__Written instruction__
Copy everything from the entry containing "E-shop (190, 8)" down to the entry containing "fastqtl_2.184+v7+dfsg-3_s390x.deb (65, 269)", swapping "Parent Directory" for "Parent Folder" and leaving all else unchanged. Omit the picture lines from your copy.

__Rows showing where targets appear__
──────

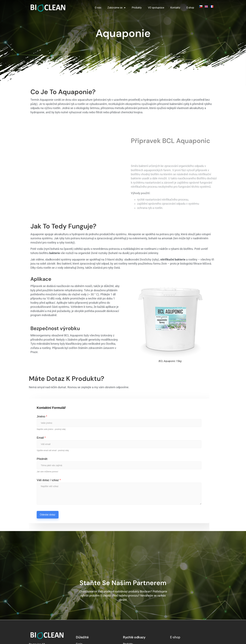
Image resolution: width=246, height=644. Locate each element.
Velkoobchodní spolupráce (91, 620)
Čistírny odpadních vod (136, 624)
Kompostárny (130, 620)
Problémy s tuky (132, 629)
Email (41, 409)
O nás (98, 8)
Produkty (137, 8)
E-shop (190, 8)
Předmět (42, 430)
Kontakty (175, 8)
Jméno (42, 388)
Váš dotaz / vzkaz (49, 451)
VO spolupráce (156, 8)
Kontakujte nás (84, 624)
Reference (81, 629)
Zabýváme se (116, 8)
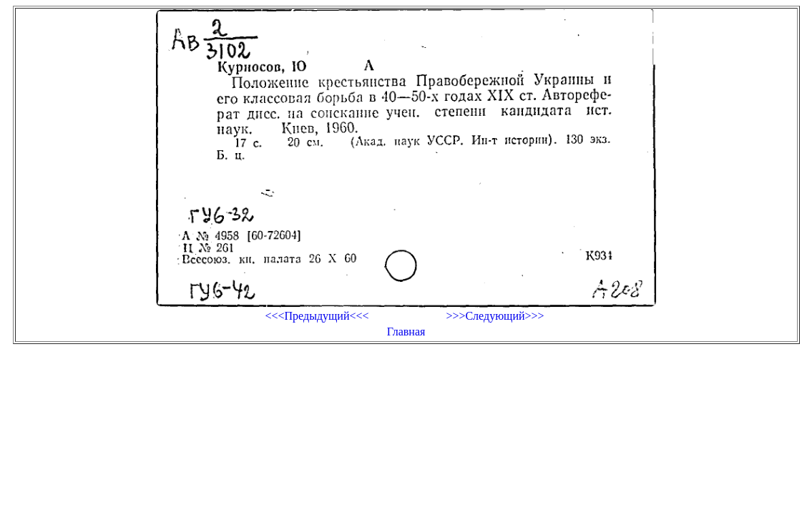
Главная (406, 331)
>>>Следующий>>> (494, 315)
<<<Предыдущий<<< (316, 315)
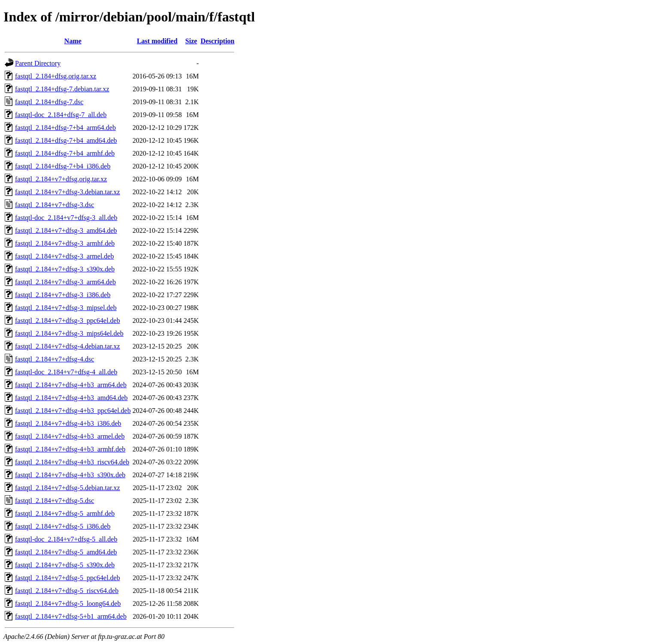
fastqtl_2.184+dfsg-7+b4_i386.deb (63, 166)
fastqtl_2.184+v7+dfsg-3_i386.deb (63, 295)
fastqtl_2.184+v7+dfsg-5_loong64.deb (68, 603)
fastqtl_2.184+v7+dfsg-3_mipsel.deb (66, 307)
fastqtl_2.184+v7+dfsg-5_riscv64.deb (66, 590)
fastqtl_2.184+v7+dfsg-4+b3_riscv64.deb (72, 462)
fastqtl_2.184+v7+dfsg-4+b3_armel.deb (70, 436)
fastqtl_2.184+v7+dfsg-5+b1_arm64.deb (71, 616)
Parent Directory (38, 63)
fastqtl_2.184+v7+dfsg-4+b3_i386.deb (68, 423)
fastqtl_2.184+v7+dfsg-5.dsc (54, 500)
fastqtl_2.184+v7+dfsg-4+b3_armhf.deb (70, 449)
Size (191, 41)
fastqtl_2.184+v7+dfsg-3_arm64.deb (65, 282)
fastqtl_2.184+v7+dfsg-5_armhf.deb (65, 513)
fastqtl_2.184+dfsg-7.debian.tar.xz (62, 89)
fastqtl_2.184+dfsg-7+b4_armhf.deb (65, 153)
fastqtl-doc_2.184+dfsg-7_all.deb (60, 114)
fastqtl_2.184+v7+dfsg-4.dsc (54, 359)
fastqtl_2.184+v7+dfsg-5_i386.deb (63, 526)
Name (73, 41)
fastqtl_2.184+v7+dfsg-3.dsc (54, 205)
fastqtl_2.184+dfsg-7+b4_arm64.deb (65, 127)
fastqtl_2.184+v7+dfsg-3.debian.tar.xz (67, 192)
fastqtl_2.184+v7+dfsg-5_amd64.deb (66, 552)
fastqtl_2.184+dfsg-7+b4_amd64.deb (66, 140)
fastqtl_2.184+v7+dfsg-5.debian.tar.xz (67, 488)
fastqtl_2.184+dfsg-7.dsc (49, 102)
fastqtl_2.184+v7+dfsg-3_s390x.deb (65, 269)
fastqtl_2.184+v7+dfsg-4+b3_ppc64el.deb (73, 410)
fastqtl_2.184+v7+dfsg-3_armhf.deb (65, 243)
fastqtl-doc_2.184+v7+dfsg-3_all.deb (66, 217)
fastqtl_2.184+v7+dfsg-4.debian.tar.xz (67, 346)
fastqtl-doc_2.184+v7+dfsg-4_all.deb (66, 372)
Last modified (157, 41)
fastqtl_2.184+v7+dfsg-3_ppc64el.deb (67, 320)
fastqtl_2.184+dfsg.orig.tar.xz (55, 76)
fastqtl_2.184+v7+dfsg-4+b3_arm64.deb (71, 385)
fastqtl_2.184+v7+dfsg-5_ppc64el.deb (67, 578)
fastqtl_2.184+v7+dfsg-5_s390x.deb (65, 565)
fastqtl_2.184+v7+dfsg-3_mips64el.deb (69, 333)
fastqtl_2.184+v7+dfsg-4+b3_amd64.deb (71, 397)
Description (217, 41)
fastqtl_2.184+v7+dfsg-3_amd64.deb (66, 230)
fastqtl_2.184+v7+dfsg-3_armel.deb (64, 256)
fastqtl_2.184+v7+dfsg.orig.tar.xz (61, 179)
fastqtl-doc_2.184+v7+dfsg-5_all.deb (66, 539)
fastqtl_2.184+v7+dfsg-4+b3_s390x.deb (70, 475)
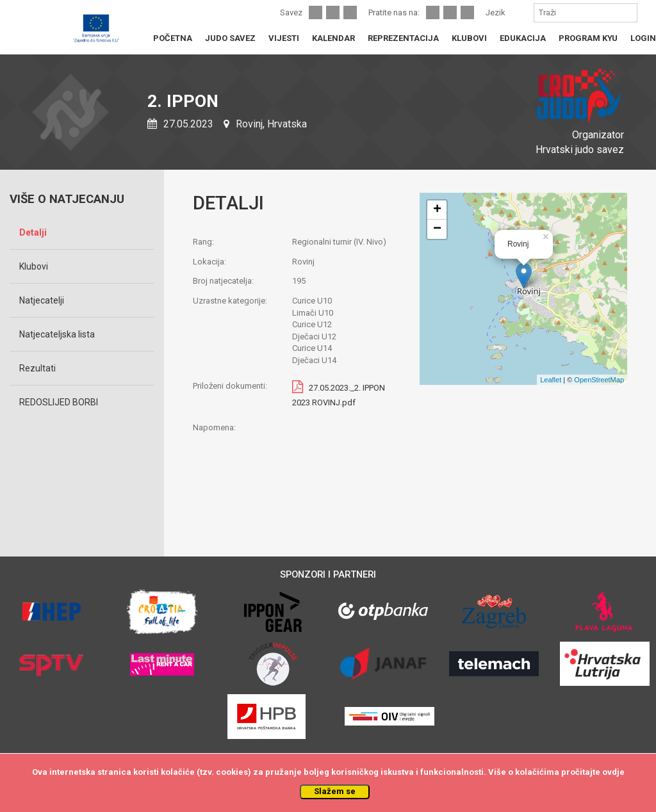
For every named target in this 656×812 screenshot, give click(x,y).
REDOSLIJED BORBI (58, 402)
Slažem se (334, 791)
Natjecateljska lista (57, 334)
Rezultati (37, 368)
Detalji (33, 232)
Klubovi (33, 266)
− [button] (437, 229)
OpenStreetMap (599, 380)
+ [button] (437, 210)
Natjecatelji (42, 300)
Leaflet (550, 380)
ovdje (613, 772)
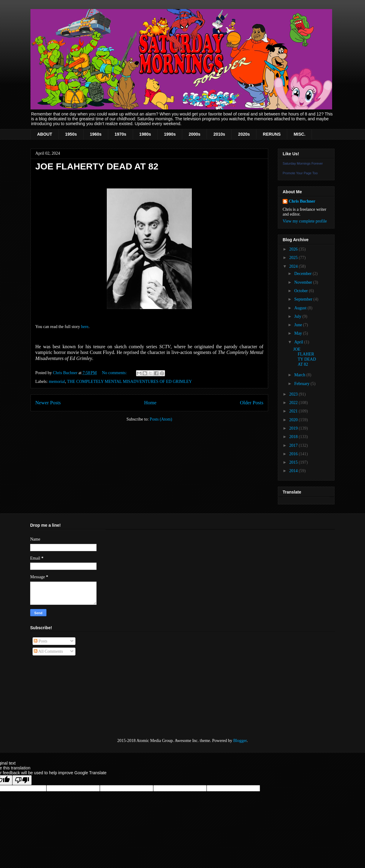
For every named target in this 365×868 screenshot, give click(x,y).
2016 (294, 454)
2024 (294, 266)
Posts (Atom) (161, 419)
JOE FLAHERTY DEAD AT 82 (97, 166)
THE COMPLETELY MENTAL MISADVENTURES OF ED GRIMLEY (129, 381)
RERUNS (272, 134)
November (304, 282)
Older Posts (251, 402)
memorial (57, 381)
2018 (294, 437)
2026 (294, 249)
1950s (71, 134)
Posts (40, 641)
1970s (120, 134)
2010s (219, 134)
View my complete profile (305, 221)
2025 (294, 257)
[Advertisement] (60, 697)
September (304, 299)
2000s (194, 134)
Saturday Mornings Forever (303, 163)
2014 (294, 471)
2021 (294, 411)
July (298, 316)
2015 (294, 462)
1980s (145, 134)
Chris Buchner (302, 201)
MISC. (299, 134)
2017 (294, 445)
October (302, 291)
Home (150, 402)
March (300, 375)
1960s (96, 134)
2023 (294, 394)
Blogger (240, 741)
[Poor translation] (22, 780)
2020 (294, 420)
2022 (294, 403)
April (299, 342)
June (299, 325)
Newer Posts (48, 402)
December (303, 274)
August (301, 308)
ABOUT (44, 134)
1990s (170, 134)
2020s (244, 134)
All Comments (48, 651)
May (299, 333)
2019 (294, 428)
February (302, 383)
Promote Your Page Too (300, 173)
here (85, 327)
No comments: (115, 373)
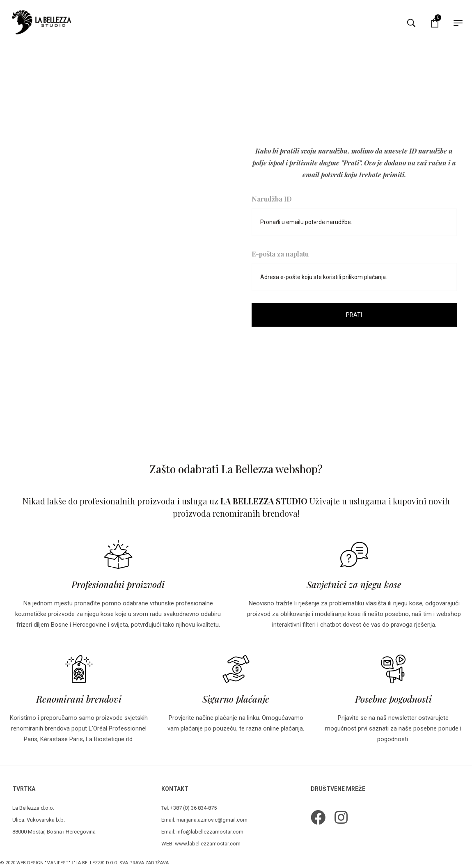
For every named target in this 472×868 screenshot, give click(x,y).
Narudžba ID (272, 197)
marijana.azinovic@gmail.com (212, 820)
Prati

──────

__Task response__
E-shop (190, 8)
Předmět (42, 430)
Kontakty (175, 8)
Jméno (42, 388)
Váš dotaz / vzkaz (49, 451)
VO spolupráce (156, 8)
Kontakujte nás (84, 624)
Reference (81, 629)
Zabýváme se (116, 8)
Главная (406, 331)
>>>Следующий>>> (494, 315)
<<<Предыдущий<<< (316, 315)
fastqtl_2.184+dfsg-7+b4_i386.deb (63, 166)
fastqtl_2.184+v7+dfsg-3_i386.deb (63, 295)
fastqtl_2.184+v7+dfsg-5_loong64.deb (68, 603)
fastqtl_2.184+v7+dfsg-3_mipsel.deb (66, 307)
fastqtl_2.184+v7+dfsg-5_riscv64.deb (66, 590)
fastqtl_2.184+v7+dfsg-4+b3_riscv64.deb (72, 462)
fastqtl_2.184+v7+dfsg-4+b3_armel.deb (70, 436)
fastqtl_2.184+v7+dfsg-5+b1_arm64.deb (71, 616)
Parent Folder (38, 63)
fastqtl_2.184+v7+dfsg-4+b3_i386.deb (68, 423)
fastqtl_2.184+v7+dfsg-5.dsc (54, 500)
fastqtl_2.184+v7+dfsg-4+b3_armhf.deb (70, 449)
Size (191, 41)
fastqtl_2.184+v7+dfsg-3_arm64.deb (65, 282)
fastqtl_2.184+v7+dfsg-5_armhf.deb (65, 513)
fastqtl_2.184+dfsg-7.debian.tar.xz (62, 89)
fastqtl_2.184+dfsg-7+b4_armhf.deb (65, 153)
fastqtl-doc_2.184+dfsg-7_all.deb (60, 114)
fastqtl_2.184+v7+dfsg-4.dsc (54, 359)
fastqtl_2.184+v7+dfsg-5_i386.deb (63, 526)
Name (73, 41)
fastqtl_2.184+v7+dfsg-3.dsc (54, 205)
fastqtl_2.184+dfsg-7+b4_arm64.deb (65, 127)
fastqtl_2.184+v7+dfsg-3.debian.tar.xz (67, 192)
fastqtl_2.184+v7+dfsg-5_amd64.deb (66, 552)
fastqtl_2.184+dfsg-7+b4_amd64.deb (66, 140)
fastqtl_2.184+v7+dfsg-5.debian.tar.xz (67, 488)
fastqtl_2.184+dfsg-7.dsc (49, 102)
fastqtl_2.184+v7+dfsg-3_s390x.deb (65, 269)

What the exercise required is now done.